===== Provided entries
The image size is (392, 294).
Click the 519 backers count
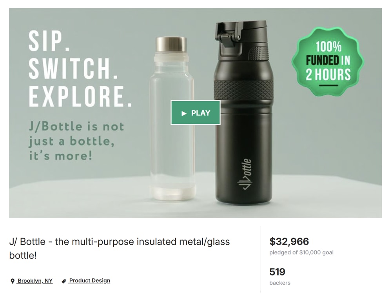point(277,272)
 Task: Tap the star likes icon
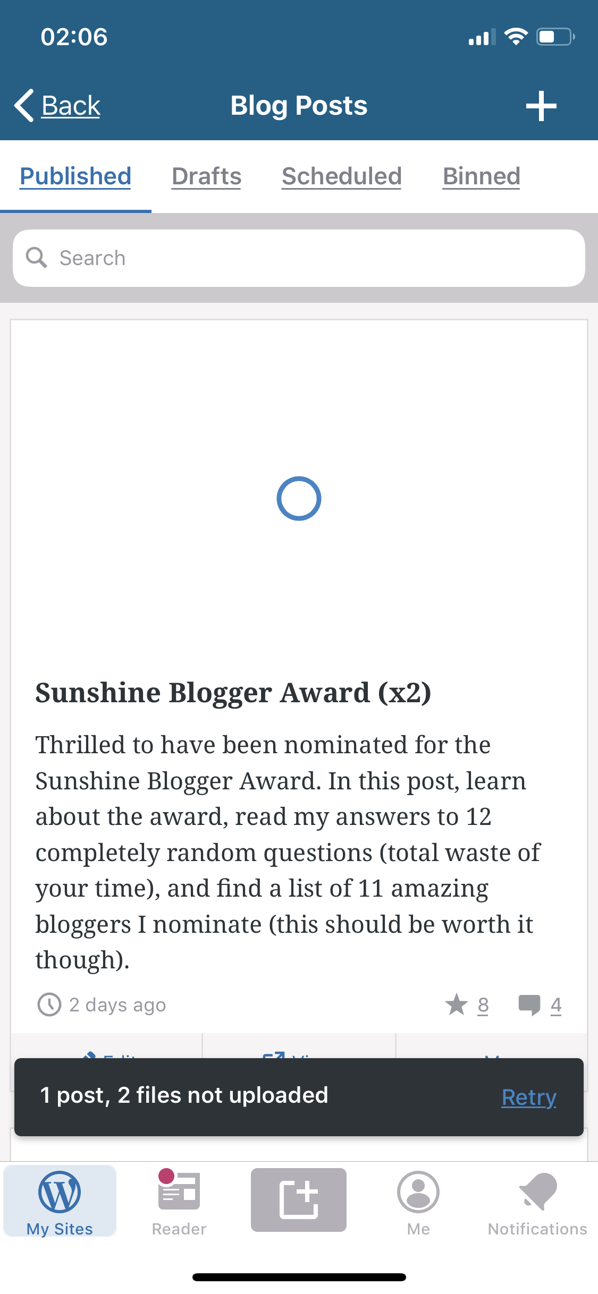point(456,1004)
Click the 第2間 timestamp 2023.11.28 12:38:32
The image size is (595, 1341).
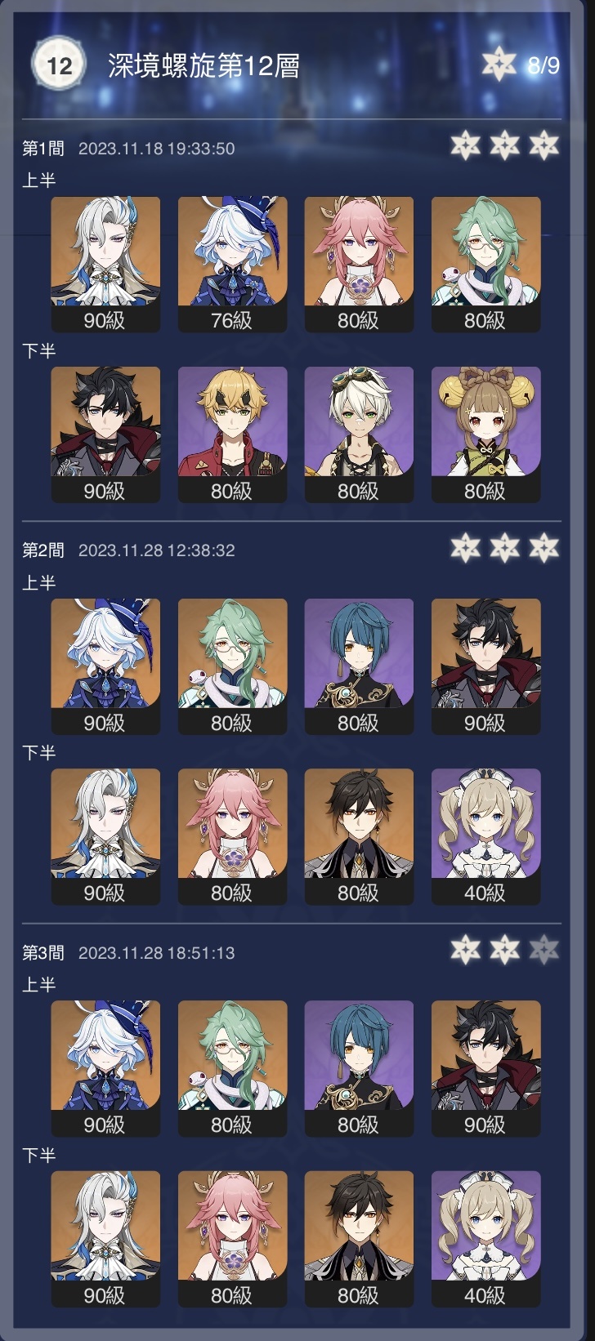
==========
== Work item ==
When a line in the records above contains the word "size", copy it.

== Answer to this problem ==
The image size is (392, 294).
The image size is (595, 1341).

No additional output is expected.